Acena do outro passeio e apressa-se ao atravessar, mas a cordialidade é fingida, no aperto de mão exagera a força, e o sorriso há muito lho conheço, pois quase sempre acompanha um pedido de opinião, as mais vezes subentendendo que nos encontramos no mesmo lado da trincheira.
Faz um ano que o não via, mas francamente confesso que não lhe senti a falta, talvez por ter sido dos colegas que, fosse qual fosse a moda, política, social, do desleixo na roupa ou outra, logo a adoptavam com fanatismo, certos e seguros da obrigação de segui-la, dando assim não uma, mas sortidas provas do seu vanguardismo e pertença ao rebanho.
Discutir com esse tipo de gente não leva a parte nenhuma, é tempo que se perde, mas o trato social tem as suas exigências, lá veio então a troca de perguntas clássicas sobre a saúde, o bem-estar, quantos netos, as férias, a carestia...
Satisfeito esse ritual, e como se a curiosidade de sabê-lo de repente lhe ocorresse, agarrou-me o braço, e num tom de confidência perguntou se me recordava da conversa que uma vez tínhamos tido sobre os judeus de Trás-os-Montes.
Respondi-lhe francamente que a minha memória há muito embirra, mas é provável que essa conversa tenha acontecido, pois de uma maneira ou doutra, no Nordeste transmontano somos muitos, eu incluído, que pelo aspecto não destoaríamos em Israel.
O seu sorriso, e o modo satisfeito de quem vê confirmada uma certeza, pareciam trair não ter sido de todo acidental o inespertado encontro.
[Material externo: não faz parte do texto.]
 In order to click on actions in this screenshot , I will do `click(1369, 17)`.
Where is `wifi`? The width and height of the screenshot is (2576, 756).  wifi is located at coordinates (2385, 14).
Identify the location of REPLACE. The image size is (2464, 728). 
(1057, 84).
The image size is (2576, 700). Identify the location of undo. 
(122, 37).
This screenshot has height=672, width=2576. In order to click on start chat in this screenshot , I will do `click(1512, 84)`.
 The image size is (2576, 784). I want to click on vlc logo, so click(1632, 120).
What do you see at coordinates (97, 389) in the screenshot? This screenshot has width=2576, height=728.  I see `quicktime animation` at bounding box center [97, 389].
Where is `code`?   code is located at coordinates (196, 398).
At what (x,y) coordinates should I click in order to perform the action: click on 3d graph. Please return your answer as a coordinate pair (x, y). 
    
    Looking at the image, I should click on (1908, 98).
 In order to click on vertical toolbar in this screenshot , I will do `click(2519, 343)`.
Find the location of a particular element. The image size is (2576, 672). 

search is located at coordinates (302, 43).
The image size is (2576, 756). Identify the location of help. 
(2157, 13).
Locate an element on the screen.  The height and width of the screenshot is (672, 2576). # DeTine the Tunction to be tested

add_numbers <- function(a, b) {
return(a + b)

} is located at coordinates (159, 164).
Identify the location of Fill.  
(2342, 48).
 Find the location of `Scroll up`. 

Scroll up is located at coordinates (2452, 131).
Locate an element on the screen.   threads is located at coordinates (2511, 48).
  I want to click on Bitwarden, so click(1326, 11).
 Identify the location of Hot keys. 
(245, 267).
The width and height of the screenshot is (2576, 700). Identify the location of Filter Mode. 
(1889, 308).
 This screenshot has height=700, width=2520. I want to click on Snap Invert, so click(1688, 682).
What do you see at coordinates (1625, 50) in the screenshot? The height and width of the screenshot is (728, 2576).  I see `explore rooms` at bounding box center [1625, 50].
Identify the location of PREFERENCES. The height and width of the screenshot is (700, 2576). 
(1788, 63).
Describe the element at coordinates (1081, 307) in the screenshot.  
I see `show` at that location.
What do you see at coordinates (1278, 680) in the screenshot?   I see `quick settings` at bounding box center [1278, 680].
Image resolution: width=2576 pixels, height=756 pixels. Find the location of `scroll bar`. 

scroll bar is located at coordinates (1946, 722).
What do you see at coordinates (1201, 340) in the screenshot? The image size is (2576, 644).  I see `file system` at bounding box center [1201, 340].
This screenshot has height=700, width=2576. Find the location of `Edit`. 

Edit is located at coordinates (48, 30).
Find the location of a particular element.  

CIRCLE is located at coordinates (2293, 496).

Um momento calado, a expressão grave de quem está a reflectir, finalmente decidiu:
- É terrivel o que está a acontecer, mas comprendo que escolhas o lado de Israel. O que a mim custa aceitar...
Nunca vou saber o que não aceita, porque lhe voltei as costas, farto que ando de fanáticos e peritos cheios de certezas, e sempre no lado bom.